第15話 夜空に声の霹靂

 しばらく、言葉は返ってこなかった。


「何を、仰るのです。ご冗談はおよしください」


 乾いた笑い。

 顔を伏せた俺にはリーベルデの表情が見えない。けれども、どんな顔をしているのかはなんとなく察しがついた。


「フリードさんには、私の騎士団に入って頂こうと思っているのです。私と共にいれば、あなたのスキルを隠し続けられます。隠したままスキルを使うことだって。そうすれば、その力を存分に振るえるのですよ。地位も名誉も財産も、思うがまま」


 魅力的な話だ。

 俺は首を横に振る。


「あ、もしかして信仰について気兼ねされているのですか? それなら問題ありません。これから共に学んでいけばよいのです」


 信仰心の有無は関係ない。俺の為に偉大な人物が犠牲になるなんてあってはならない。惨めな思いをさせてはならない。それだけなのだ。


「リーベルデ様。どうか、賢明なご判断を」


 俺は頭を垂れたまま、じっと処断を待つ。

 再び訪れる沈黙。

 リーベルデの荒い息が、やけに大きく聞こえた。


「どうしてなんですか」


 悲哀の声に聖女の響きはなく、ただ真心の音だけがあった。


「わたしの気持ちを知っていて、どうしてそんなこと言うんですかっ」


 俺を守ろうとしてくれるのはありがたい。それだけでもこの上ない栄誉だ。

 だからこそ、俺も覚悟を決められる。


「平和のために人生をかける聖女と、何の才もない劣等生の命。どちらに価値があるか、秤にかけるまでもありません」


 世界中の人々がリーベルデを必要としている。対しては俺はどうだ。誰の役にも立っていない。ただ頑張って生きているだけの無能に過ぎない。

 彼女の申し出は恋ゆえか、あるいは恩ゆえか。どちらも彼女にとって大切な想いに違いない。だが、それはあくまで個人の感情だ。

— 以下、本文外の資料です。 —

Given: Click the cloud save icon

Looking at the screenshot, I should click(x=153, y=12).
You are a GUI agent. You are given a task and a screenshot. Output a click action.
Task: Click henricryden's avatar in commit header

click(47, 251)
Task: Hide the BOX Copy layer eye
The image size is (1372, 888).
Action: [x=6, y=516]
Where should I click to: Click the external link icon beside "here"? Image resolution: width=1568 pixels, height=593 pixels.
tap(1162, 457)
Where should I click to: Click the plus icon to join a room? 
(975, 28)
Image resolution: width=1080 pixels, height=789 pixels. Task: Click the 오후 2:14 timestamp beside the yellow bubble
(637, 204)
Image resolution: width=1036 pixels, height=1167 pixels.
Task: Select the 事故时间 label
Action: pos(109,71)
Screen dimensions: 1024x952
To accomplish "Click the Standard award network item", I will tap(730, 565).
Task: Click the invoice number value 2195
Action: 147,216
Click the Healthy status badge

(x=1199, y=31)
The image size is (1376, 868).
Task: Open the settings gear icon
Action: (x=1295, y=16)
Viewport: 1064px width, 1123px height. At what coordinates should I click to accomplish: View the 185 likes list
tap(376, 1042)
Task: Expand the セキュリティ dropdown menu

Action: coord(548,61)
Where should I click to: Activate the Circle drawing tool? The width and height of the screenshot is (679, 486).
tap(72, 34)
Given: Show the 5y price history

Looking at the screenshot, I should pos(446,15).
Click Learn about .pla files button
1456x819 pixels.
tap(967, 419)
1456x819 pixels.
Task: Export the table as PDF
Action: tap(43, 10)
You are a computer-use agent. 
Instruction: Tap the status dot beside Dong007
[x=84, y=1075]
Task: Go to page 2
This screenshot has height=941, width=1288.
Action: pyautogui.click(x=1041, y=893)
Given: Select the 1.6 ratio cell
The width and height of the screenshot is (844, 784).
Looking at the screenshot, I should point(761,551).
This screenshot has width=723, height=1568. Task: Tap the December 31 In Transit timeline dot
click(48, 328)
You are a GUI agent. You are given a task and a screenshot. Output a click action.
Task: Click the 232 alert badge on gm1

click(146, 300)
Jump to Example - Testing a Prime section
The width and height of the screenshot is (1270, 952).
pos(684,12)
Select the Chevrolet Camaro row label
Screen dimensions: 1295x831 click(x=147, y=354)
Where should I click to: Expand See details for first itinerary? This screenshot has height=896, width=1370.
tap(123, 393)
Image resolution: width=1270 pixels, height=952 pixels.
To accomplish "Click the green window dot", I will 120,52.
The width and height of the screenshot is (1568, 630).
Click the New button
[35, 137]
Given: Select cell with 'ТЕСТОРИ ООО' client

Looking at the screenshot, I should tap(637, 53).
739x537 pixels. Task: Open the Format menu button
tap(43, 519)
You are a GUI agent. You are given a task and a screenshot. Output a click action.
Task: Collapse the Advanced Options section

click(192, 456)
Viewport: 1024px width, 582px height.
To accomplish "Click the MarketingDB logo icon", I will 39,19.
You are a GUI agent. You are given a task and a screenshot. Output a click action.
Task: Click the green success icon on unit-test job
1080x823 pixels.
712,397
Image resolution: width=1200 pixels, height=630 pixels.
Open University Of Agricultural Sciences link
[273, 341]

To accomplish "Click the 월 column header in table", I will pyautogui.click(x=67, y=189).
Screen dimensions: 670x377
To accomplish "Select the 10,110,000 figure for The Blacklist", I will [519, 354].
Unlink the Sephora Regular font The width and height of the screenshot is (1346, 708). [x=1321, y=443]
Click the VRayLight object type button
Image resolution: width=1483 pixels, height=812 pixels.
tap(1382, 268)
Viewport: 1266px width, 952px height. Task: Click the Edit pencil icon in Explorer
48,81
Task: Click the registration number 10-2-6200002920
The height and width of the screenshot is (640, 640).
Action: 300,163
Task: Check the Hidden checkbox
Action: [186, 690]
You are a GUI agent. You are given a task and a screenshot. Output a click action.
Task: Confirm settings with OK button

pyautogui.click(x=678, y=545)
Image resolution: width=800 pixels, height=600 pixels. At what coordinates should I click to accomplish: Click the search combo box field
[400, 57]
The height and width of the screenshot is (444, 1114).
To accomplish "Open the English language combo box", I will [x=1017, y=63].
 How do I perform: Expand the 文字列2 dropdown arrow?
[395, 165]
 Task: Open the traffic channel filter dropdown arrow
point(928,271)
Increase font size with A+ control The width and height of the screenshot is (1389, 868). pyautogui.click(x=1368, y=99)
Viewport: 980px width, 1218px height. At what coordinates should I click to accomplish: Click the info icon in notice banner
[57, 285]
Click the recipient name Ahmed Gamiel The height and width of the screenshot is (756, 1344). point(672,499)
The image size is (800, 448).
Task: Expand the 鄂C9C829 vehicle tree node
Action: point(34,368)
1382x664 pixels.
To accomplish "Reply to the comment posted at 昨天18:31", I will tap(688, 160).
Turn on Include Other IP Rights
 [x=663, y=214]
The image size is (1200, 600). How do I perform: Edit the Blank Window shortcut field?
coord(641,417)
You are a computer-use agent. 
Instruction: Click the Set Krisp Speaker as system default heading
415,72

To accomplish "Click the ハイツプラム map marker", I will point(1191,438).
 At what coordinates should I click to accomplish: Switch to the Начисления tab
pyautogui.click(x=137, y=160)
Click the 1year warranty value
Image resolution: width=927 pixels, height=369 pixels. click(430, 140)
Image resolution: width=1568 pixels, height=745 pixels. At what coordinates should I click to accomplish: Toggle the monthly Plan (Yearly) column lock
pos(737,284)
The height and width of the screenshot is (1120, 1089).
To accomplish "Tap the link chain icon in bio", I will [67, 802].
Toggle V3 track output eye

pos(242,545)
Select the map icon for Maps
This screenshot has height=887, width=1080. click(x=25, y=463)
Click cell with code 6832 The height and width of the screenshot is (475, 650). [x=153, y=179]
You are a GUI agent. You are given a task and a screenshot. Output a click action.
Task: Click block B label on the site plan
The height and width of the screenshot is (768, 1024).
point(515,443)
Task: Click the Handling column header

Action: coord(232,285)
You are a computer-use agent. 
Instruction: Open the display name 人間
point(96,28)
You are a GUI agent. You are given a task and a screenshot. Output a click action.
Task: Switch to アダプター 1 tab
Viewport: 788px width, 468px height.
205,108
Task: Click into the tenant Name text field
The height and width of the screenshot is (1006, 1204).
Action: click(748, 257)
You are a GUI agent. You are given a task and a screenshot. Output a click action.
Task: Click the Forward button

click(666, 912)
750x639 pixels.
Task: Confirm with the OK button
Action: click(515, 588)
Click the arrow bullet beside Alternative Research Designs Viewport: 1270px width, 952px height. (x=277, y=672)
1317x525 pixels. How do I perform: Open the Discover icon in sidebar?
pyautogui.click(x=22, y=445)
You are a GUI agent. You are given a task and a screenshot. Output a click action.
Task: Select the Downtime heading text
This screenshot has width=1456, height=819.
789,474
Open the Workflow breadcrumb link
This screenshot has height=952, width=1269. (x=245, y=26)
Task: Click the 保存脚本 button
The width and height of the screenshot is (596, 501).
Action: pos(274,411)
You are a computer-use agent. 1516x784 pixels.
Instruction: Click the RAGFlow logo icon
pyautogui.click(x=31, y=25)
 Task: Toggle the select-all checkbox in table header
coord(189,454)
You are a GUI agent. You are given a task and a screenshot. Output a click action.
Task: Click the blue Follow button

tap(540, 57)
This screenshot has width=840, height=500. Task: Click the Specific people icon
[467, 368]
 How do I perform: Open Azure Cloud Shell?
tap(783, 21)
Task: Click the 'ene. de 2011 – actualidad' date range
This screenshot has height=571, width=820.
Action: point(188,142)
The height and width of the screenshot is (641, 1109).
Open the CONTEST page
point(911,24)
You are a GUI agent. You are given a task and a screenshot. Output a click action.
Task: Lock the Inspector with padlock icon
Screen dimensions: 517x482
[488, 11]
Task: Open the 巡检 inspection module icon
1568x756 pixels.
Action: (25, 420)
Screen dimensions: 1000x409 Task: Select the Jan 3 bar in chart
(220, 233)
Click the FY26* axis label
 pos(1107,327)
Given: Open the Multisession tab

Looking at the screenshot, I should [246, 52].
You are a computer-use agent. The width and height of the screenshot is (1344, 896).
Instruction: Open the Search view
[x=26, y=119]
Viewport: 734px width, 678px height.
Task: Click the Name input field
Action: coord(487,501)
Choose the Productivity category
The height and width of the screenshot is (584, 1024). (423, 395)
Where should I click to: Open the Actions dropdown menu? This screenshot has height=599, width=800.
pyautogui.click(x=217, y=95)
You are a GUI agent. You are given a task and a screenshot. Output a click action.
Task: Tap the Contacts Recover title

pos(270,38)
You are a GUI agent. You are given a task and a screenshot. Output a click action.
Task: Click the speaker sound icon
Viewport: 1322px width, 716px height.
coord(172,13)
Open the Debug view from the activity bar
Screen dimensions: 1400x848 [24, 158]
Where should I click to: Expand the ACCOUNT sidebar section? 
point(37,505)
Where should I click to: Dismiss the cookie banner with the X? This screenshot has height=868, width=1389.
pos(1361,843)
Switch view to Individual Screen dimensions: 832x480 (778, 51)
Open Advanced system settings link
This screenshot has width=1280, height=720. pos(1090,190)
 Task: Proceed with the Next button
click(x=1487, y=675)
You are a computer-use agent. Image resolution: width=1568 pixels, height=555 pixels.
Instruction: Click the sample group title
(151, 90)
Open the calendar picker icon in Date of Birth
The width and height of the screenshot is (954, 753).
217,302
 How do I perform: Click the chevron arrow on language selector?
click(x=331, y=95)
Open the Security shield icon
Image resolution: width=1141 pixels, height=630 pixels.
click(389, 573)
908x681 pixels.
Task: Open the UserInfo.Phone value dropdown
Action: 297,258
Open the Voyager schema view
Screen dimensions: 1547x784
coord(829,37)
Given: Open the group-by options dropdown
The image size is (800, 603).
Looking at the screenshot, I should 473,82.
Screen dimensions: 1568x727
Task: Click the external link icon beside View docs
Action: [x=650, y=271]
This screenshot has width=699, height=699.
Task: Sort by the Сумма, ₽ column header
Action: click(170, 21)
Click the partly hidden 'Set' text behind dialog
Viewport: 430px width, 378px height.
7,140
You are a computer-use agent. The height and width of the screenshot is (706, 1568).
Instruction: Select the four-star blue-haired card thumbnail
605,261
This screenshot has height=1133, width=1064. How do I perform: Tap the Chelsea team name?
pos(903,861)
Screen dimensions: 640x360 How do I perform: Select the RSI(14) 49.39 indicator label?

「聖女のお役目は人々を助け導くこと。その為には時に切り捨てなければならない物もあるでしょう。この世は綺麗事では回っていない。聖女として旅をされているのなら、あなたもよくご存じのはず」


「そうじゃない! わたしが言ってほしいのは、そんな言葉じゃないっ!」


 もはやリーベルデに聖女の佇まいはなかった。感情のままに声を張る。年相応の少女の振る舞いだった。


「卑怯なのはわかってます! 自分の立場を利用してあなたの気を引こうなんて……でも、わたしにはそれしか方法がないんです」


 心からの叫び。泣き声が混ざっていく。


「それともわたしへの当てつけですか! 打算と下心の浅ましい女だって、そう言いたいんですか!」


「リーベルデ様。なにを――」


「仕方ないじゃない! 聖女なんかになってしまったばっかりに、人並みに恋もできない!」


 散った涙が、俺の頬を叩く。


「あなたなら……フリードさんなら分かってくれると思ってたのに。なのにどうして、そんなこと言うんですか……」


 ローブの裾を握りしめ、さめざめと泣き出すリーベルデ。

 正直、呆気に取られていた。

 俺の主張は確かに最善ではないだろう。だが道理には適っているはずだ。


 このやり取りを聞いているメローネは、一体なにを考えているのか。いざとなれば、彼女に直接頼まなければならない。

 視線を動かすと、ちょうど彼女と目が合った。眉尻を下げ、困ったような微笑みを浮かべている。

 足音なく傍らにやってきたメローネは、そっと俺に耳打ちした。


「こちらへ」


 促され、立ち上がる。

 俯いたまま嗚咽を漏らすリーベルデに心を痛めながら、俺はパビリオンを去るメローネの背中を追った。